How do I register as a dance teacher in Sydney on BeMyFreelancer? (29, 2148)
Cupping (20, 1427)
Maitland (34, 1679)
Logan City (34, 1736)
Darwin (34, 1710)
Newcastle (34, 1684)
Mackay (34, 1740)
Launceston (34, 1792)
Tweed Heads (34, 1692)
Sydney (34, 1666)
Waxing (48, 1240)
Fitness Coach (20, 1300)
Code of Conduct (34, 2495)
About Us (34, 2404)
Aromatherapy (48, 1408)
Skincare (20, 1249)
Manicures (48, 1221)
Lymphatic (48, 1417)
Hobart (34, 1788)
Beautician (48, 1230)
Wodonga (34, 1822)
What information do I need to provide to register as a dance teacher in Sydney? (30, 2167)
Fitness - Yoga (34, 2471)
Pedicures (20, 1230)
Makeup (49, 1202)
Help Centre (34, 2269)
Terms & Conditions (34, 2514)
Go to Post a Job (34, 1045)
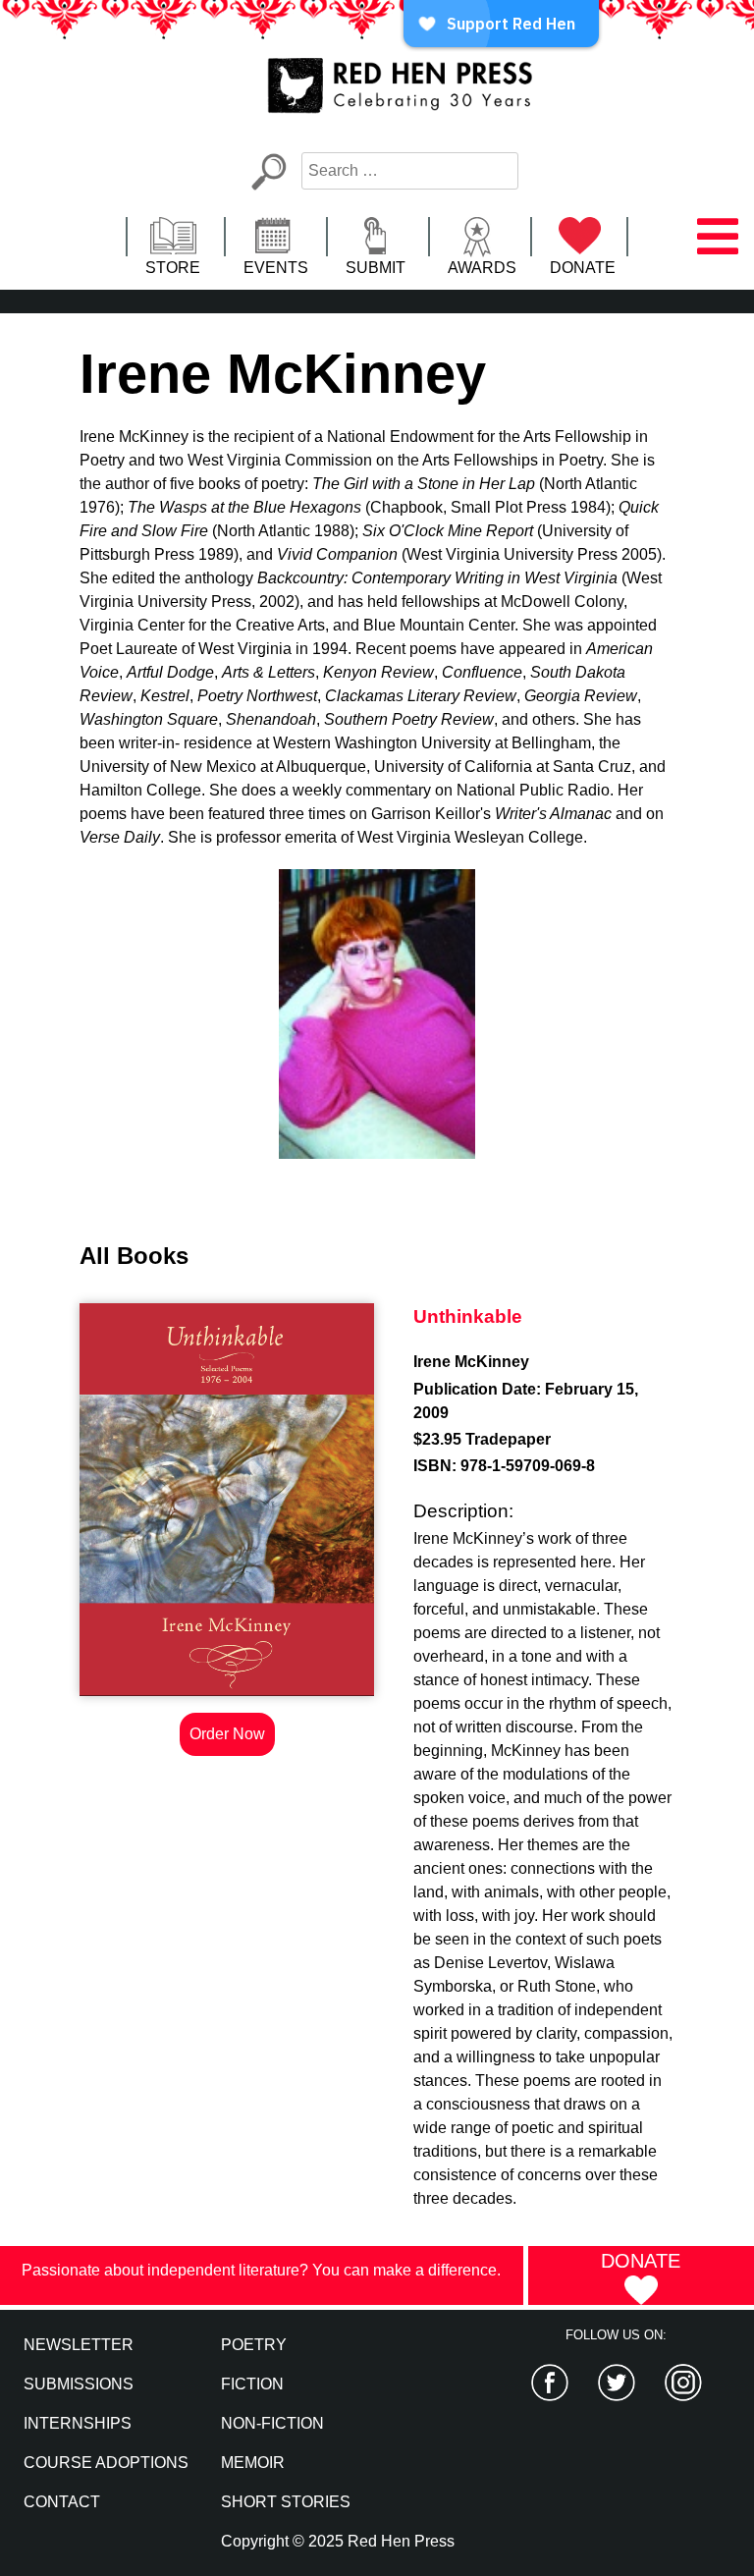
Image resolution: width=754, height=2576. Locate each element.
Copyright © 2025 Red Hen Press (338, 2541)
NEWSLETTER (79, 2344)
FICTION (252, 2384)
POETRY (254, 2344)
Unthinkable (467, 1316)
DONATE (583, 267)
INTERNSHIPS (78, 2423)
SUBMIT (375, 267)
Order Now (227, 1734)
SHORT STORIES (285, 2502)
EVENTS (275, 267)
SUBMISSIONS (79, 2384)
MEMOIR (253, 2462)
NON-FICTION (272, 2423)
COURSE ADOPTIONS (106, 2462)
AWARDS (482, 267)
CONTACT (62, 2502)
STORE (172, 267)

§ §

_Task requirements:_ Please print, exactly and with nothing else, the lines from the first line of the entries through the line containing "Waxing (48, 1240)".

_Answer for this exercise:_
How do I register as a dance teacher in Sydney on BeMyFreelancer? (29, 2148)
Cupping (20, 1427)
Maitland (34, 1679)
Logan City (34, 1736)
Darwin (34, 1710)
Newcastle (34, 1684)
Mackay (34, 1740)
Launceston (34, 1792)
Tweed Heads (34, 1692)
Sydney (34, 1666)
Waxing (48, 1240)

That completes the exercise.